As with most of not all other encoding keyboard designs, simultaneous registration of two or more keys is impossible. Since the strobe signal is mechanically generated, normal rollover processing will not work. When a second key is operated with a prior key still held, no new output is generated. When the first key is released, the logic circuitry recreates the strobe signal that would have been utilised if the key had been struck in isolation.
Considering the comparatively recent point in time that this design was introduced, the patent covers the use of a ROM to hold the encoding data, as well as the use of a single chip to contain the encoding logic.
The Focus on Keyboards article from Electronic Design in November 1972 briefly mentions Donnelly Mirrors keyboards. An illustration captioned “Donnelly Mirrors evaluates the lifetimes of its flexible-diaphragm keyswitch on this test rig” depicts a full-travel keyboard undergoing testing. All that is said otherwise about these keyboards is that they are classified as “elastomeric, or elastic-diaphragm, switch”. However, the article describes the keyboards incorrectly, causing Donnelly Mirrors to write the following letter to the magazine (printed the following January):
About those keyboards by Donnelly Mirrors . . .

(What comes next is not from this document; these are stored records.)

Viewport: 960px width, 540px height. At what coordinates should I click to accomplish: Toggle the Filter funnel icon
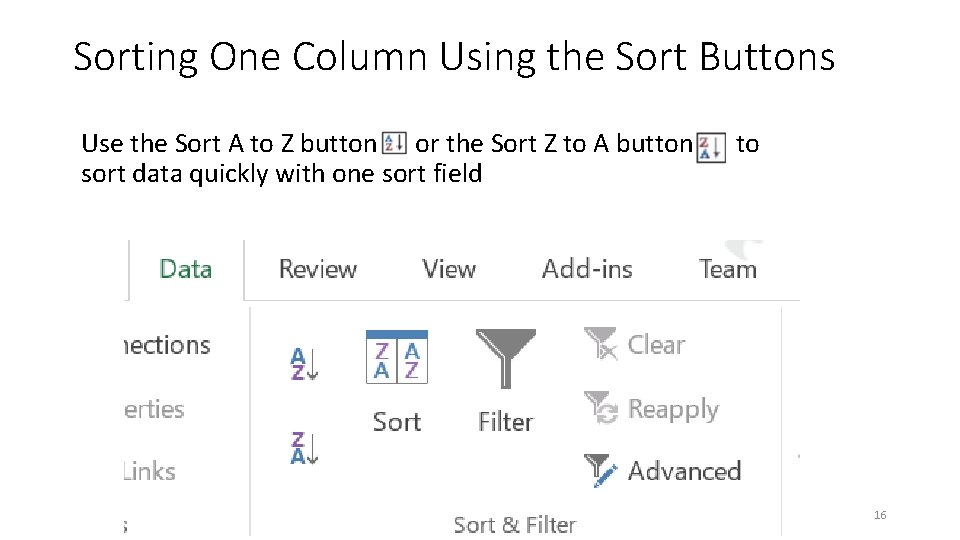coord(505,357)

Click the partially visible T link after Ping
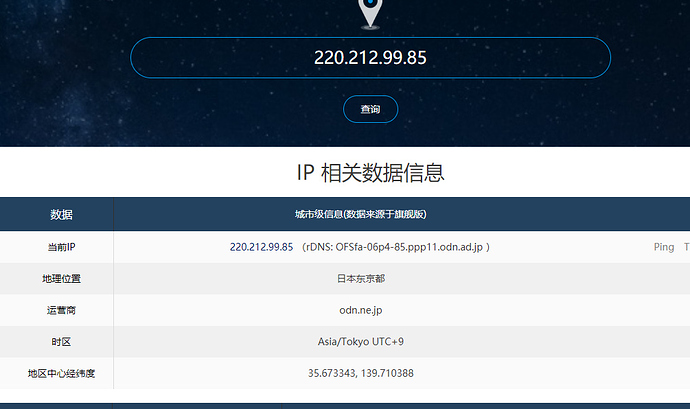[x=686, y=247]
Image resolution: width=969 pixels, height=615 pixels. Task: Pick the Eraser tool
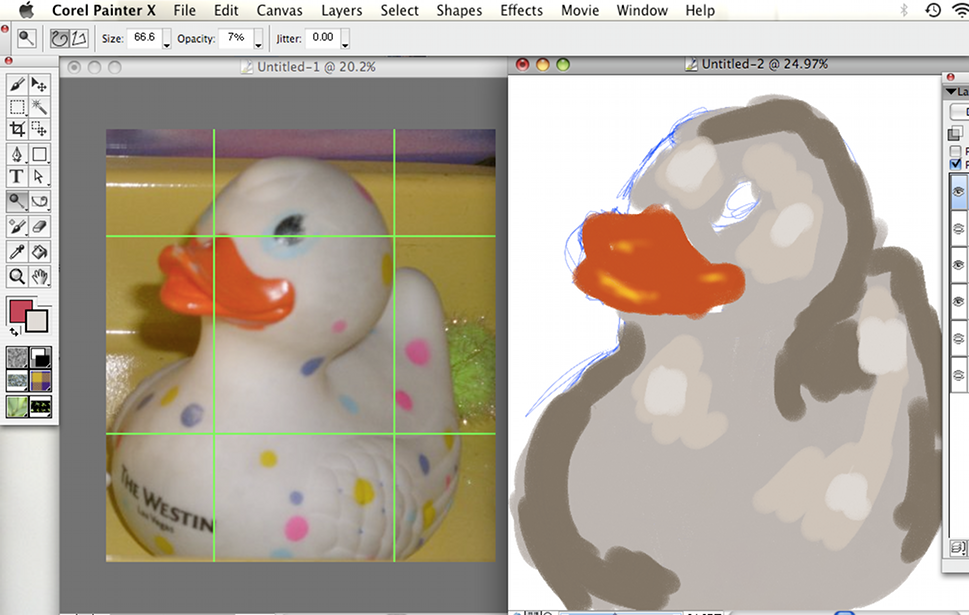tap(40, 227)
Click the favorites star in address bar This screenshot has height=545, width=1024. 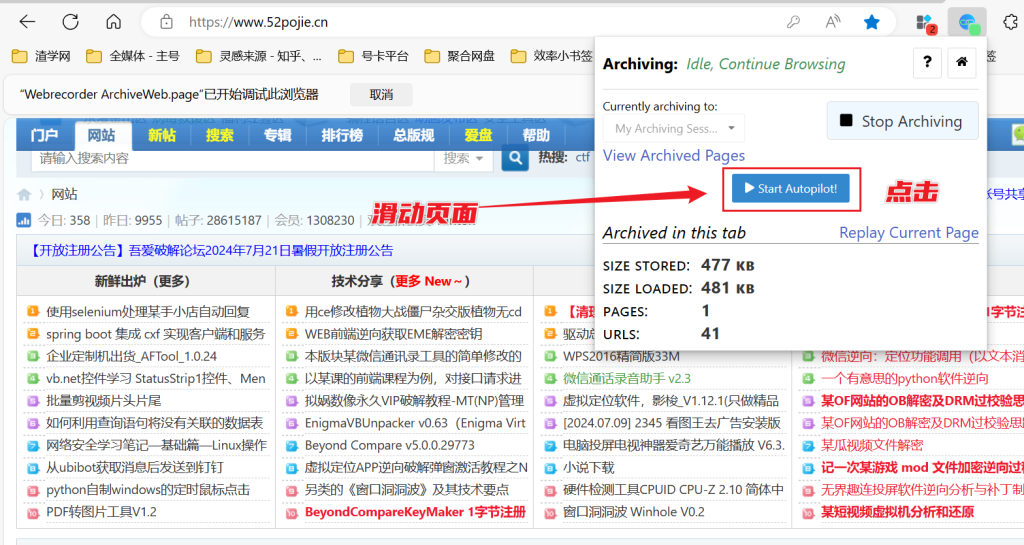click(x=871, y=21)
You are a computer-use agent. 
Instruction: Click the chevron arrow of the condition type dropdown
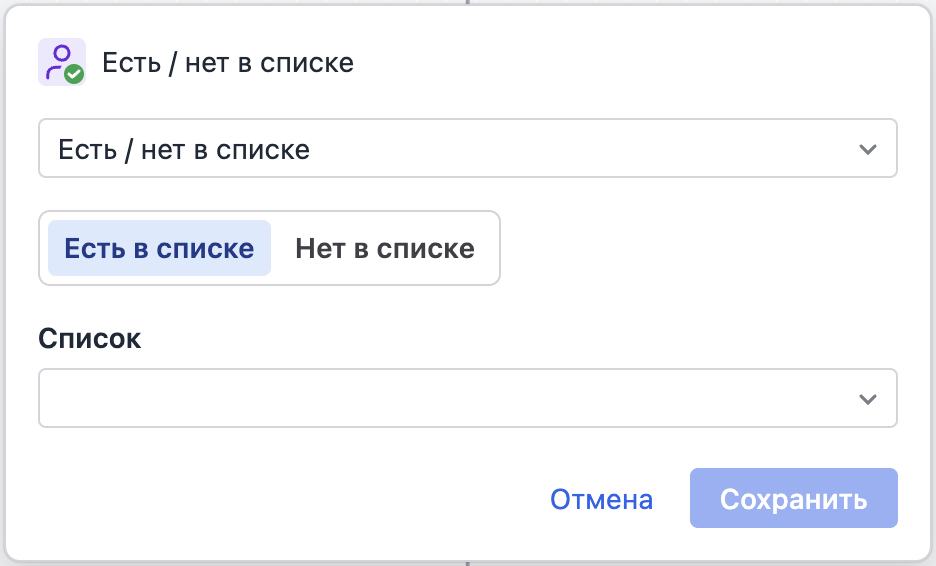pos(867,150)
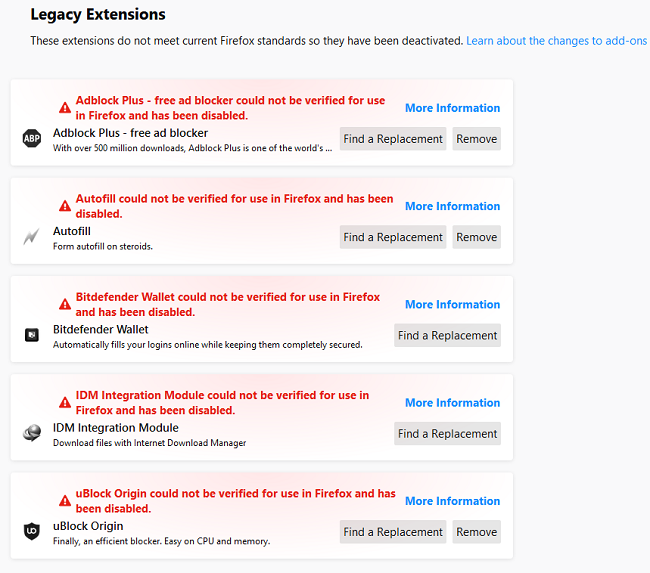Viewport: 650px width, 573px height.
Task: Click the warning icon beside Autofill message
Action: pos(65,205)
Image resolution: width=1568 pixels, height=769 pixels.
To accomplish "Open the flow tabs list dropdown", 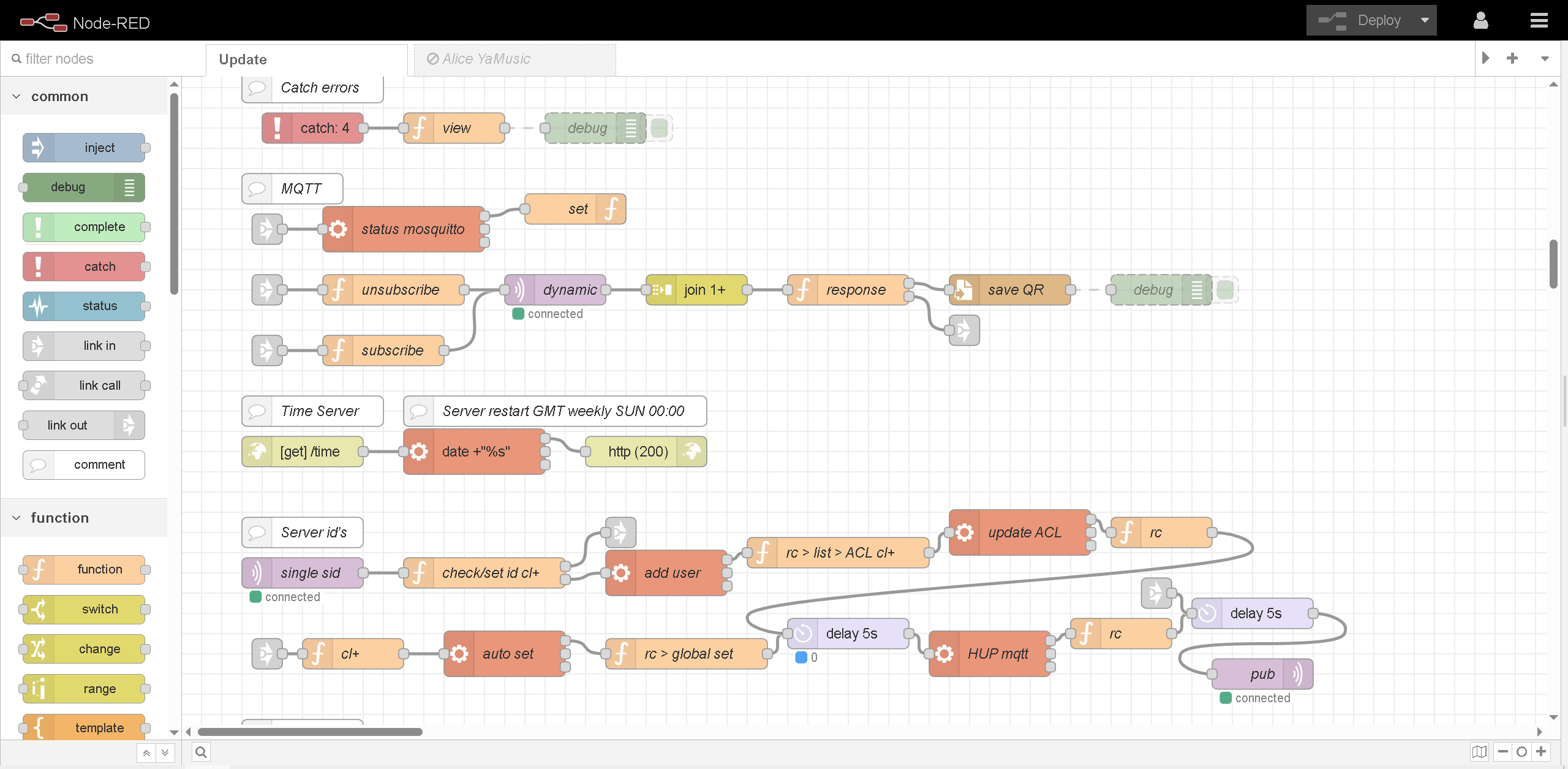I will [x=1545, y=58].
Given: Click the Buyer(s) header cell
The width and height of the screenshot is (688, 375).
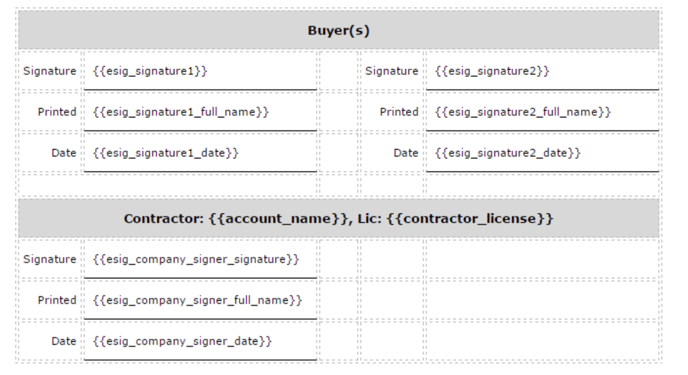Looking at the screenshot, I should pos(338,30).
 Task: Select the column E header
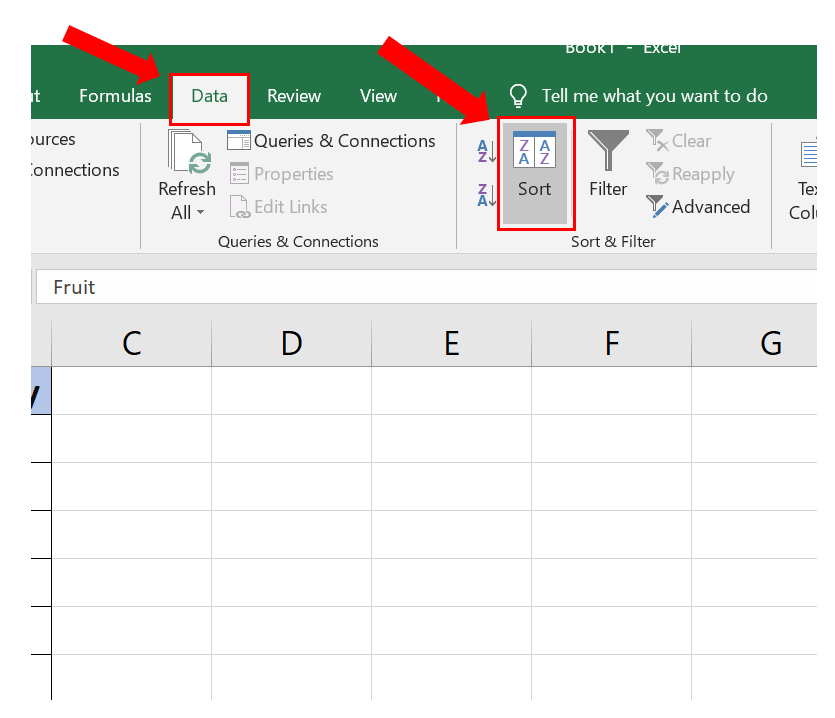pos(451,344)
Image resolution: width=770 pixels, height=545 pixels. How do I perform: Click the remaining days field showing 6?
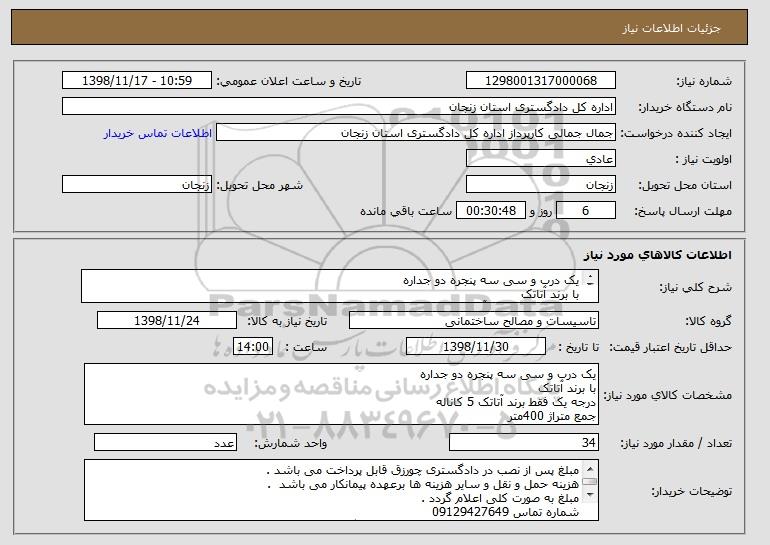(x=586, y=211)
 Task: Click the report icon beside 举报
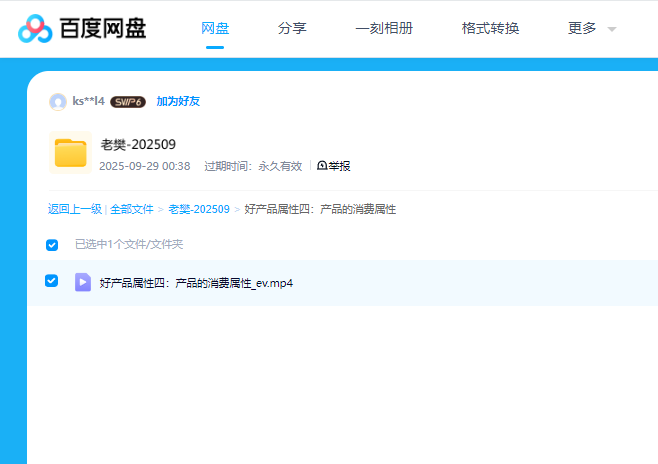click(322, 166)
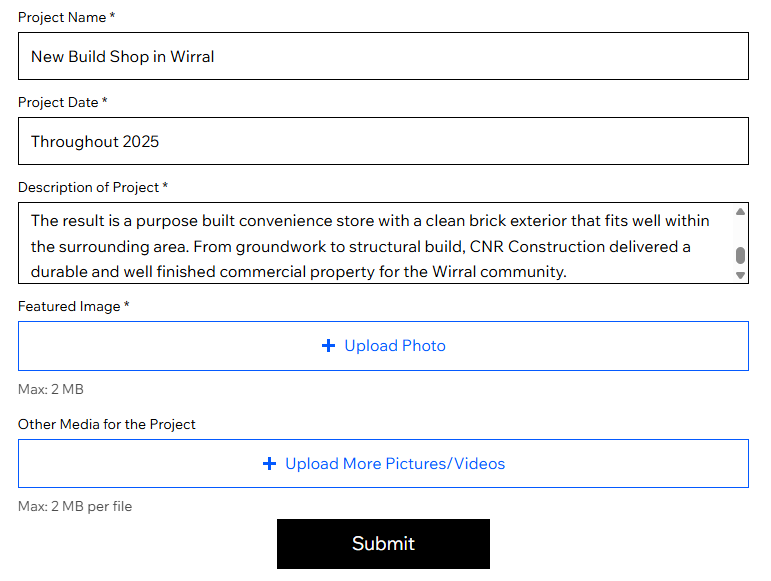Click the description box scrollbar thumb
The image size is (771, 581).
(740, 255)
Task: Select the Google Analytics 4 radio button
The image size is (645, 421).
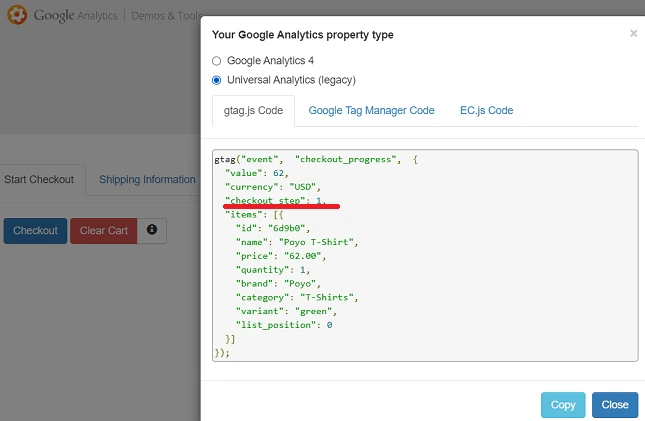Action: tap(217, 61)
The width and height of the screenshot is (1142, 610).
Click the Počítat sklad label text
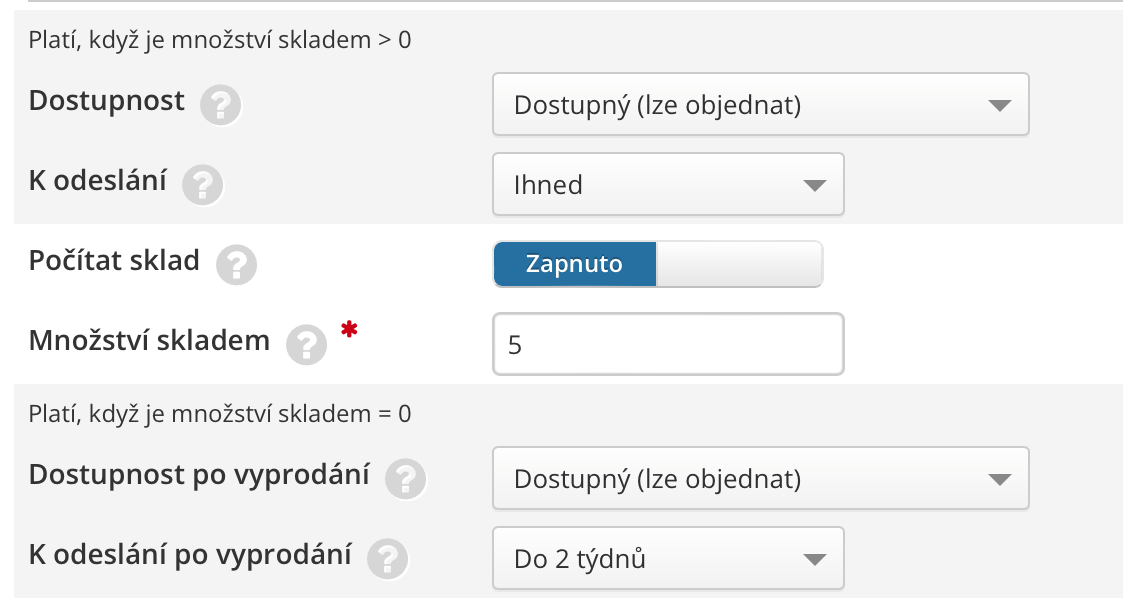point(114,261)
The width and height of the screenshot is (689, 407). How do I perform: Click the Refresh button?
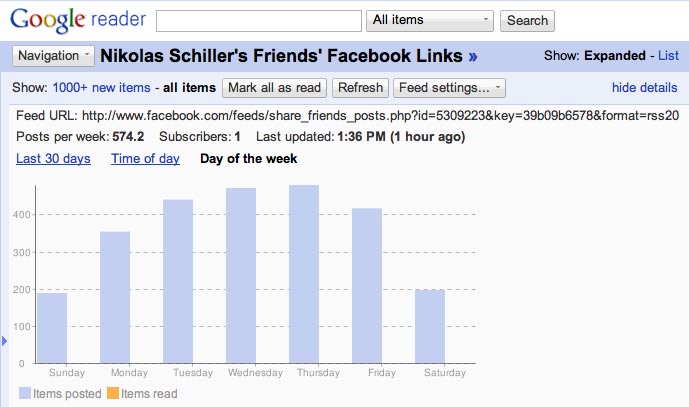[x=360, y=88]
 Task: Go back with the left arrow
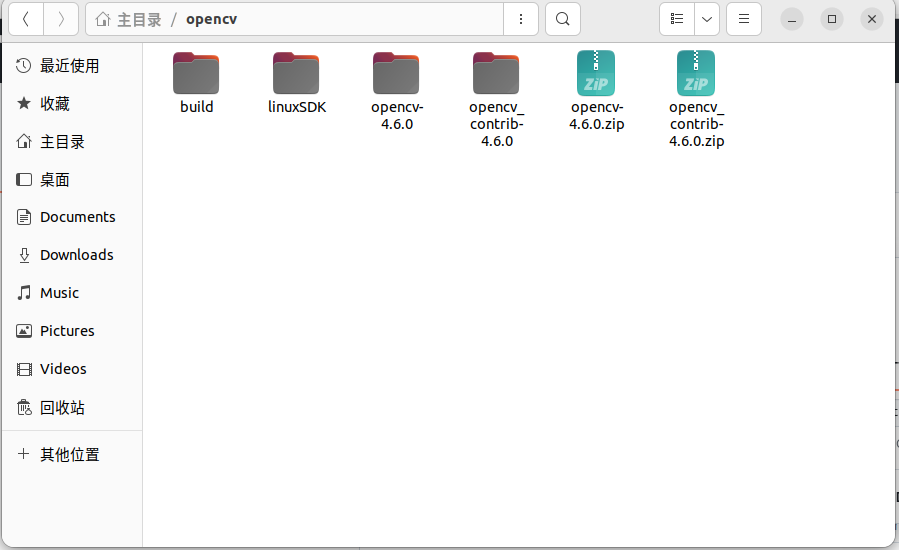26,19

Your article on keyboards in the Nov. 9 issue (“Focus on Keyboards,” ED 23, p. 54) made reference to Donnelly Mirrors keyboards as an elastic diaphragm type with high contact resistance and a spongy touch. It also related them to low-cost pocket and desk-top calculators.
In fact, Donnelly Mirrors keyboards employ gold-plated, hard contacts with their associated low contact resistance, have a touch comparable to the most expensive solid-state keyboards and have application mostly in computer-related equipment. The keyboards do employ an integral, laminated switch structure, from which they gain their low profile and competitive price.